Wednesday, July 22, 2020

Stereo Mixes of the Gods (An Occasional Series): Special "I Left My Heart in San Francisco" Edition

From January of 1967, and the b-side of their fabulous hit "Hello Hello," please enjoy criminally overlooked/underrated first generation underground San Francisco band the Sopwith Camel and their utterly brilliant folk-rock b-side "Treadin'."

I bring this up for a number of reasons, but the main one is that said song has never appeared in stereo anywhere to my knowledge, including every previous CD reissue of the Camel's original album., of which there have been several, both domestic and imported. I don't know the provenance of that, but as Cristina Applegate famously said on Married With Children, you could have knocked me over with the weather when I discovered it on YouTube quite by accident over last weekend. I have literally been waiting 53 years to hear it, and I'd say I can finally die happy except that I have no intention of shuffling off this mortal coil any time soon, or at least till I hear some other heretofore unknown to me stereo versions of records I fetishize (a subject for another posting).

A brief historical note: As you can hear, "Treadin'" is quite a little masterpiece of its era -- those classically influenced guitars on the instrumental break just blow me away -- but the Camel, as I said up top, is one of the most criminally overlooked bands ever, important both historically and musically. Short version: They were the first underground San Francisco band (they were huge on the ballroom circuit, right up there with the Airplane, the Dead, et al) to score a Top 40 hit (the aforementioned "Hello Hello").

I should add that the aforementioned "Hello Hello"...

...was also the first Top 40 rock hit featuring a bass solo, let alone a great one.

I should also add that their follow up single -- which actually was a minor radio hit -- is another folk-rock masterpiece. Seriously, if this doesn't make you swoon check your meds.

Okay, I'm obviously a little obsessive on this subject, so I will simply close with this live version of "Hello Hello,' from 2011, featuring the Camel's great lead singer Peter Kraemer (or as I like to refer to him, the sardonic sounding American version of Colin Blunstone).

Damn, I would kill to be as cool as that guy at his age.

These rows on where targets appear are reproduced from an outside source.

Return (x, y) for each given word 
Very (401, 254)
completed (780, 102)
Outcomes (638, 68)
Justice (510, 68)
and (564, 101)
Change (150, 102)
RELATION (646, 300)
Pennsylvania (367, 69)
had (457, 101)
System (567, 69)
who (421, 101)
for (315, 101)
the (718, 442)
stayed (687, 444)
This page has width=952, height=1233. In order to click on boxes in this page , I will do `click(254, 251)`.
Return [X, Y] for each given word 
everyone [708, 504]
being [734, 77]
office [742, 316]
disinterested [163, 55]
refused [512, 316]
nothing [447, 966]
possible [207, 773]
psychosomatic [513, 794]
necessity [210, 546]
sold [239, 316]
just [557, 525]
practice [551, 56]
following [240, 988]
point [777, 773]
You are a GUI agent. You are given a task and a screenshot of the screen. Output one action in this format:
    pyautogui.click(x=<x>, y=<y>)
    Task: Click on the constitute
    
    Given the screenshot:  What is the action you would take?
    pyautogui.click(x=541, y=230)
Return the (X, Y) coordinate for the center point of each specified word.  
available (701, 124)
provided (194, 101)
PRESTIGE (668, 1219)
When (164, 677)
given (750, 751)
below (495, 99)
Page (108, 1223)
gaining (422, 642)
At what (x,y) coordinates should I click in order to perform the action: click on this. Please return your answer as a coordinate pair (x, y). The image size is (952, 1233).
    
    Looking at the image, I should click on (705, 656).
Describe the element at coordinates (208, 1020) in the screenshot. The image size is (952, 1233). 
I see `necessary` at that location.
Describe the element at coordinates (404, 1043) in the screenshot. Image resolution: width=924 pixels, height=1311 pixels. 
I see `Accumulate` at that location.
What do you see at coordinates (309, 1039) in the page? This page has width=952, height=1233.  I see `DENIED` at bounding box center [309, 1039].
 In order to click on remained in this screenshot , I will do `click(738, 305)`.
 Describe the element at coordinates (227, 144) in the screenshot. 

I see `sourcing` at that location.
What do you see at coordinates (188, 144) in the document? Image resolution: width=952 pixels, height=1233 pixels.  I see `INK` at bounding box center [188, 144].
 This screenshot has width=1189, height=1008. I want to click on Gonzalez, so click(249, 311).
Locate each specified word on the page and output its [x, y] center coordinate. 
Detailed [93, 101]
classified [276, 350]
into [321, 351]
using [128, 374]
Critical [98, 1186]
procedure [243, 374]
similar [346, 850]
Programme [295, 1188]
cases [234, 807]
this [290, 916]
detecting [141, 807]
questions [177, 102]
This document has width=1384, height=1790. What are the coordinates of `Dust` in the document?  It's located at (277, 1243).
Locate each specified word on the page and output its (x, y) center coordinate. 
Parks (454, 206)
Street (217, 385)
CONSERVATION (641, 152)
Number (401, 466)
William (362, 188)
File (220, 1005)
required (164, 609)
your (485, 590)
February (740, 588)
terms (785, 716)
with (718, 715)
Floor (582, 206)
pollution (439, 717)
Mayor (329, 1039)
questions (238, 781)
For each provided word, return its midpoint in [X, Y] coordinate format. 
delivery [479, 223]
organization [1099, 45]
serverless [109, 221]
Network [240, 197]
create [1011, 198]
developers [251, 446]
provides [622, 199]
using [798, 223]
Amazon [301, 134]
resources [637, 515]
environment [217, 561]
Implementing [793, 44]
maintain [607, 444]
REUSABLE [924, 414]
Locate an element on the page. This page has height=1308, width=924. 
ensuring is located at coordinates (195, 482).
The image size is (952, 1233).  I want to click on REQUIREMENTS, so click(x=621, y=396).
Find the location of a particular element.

More hump related stuff tomorrow. Hey, like I said -- I'm getting obsessive on this subject.


MJConroy said...

I bought the Sopwith Camel lp way back when in the cutout bin as I always loved Hello, Hello and Postcard from Jamaica (heard them both on the radio in Cleveland - even remember hearing them do a live interview on WHK). "Frantic Desolation" is my favorite track from the lp.
I played a couple tracks from Miraculous Hump Returns from the Moon on my college radio show - don't recall which ones.

Anonymous said...

I think we should all be grateful for Erik Jacobsen.

ChrisE said...

Obsessed? Fetishistic? History? Minutiae? Chasing stereo mixes?? A record collector??? No wonder I've loved you all these years.


steve simels said...

Funny you should mention Erik Jacobsen.

A good friend of mine lives in the same building as Joe Butler of the Lovin Spoonful, and when I was researching the Camel piece I wondered what had become of EJ. She asked Joe, and I was happy to hear that although he has some health issues, he is still alive and well and living in California.

Mark said...

MJConroy mentions The Miraculous Hump Returns From The Moon, a wonderful album that I owned on LP and currently on CD. In 1973, I saw Sopwith Camel at the old Bitter End, on tour to promote Miraculous Hump. I remember getting there early with two friends to meet the band members, and while we were waiting, Peter Kraemer roller-skates (?) in. He was anything but a star. There's a well-written NYT review of the show at, though you may need a login and pw to see this archival piece.

Mr.Murder said...

Camel Sutra?
Looks like u found who helped most inspired Modest....

Reg said...

Susan Cowsill did a spirited cover of "Hello, Hello" on her family's one live album. She was about ten at the time. She's sixty now!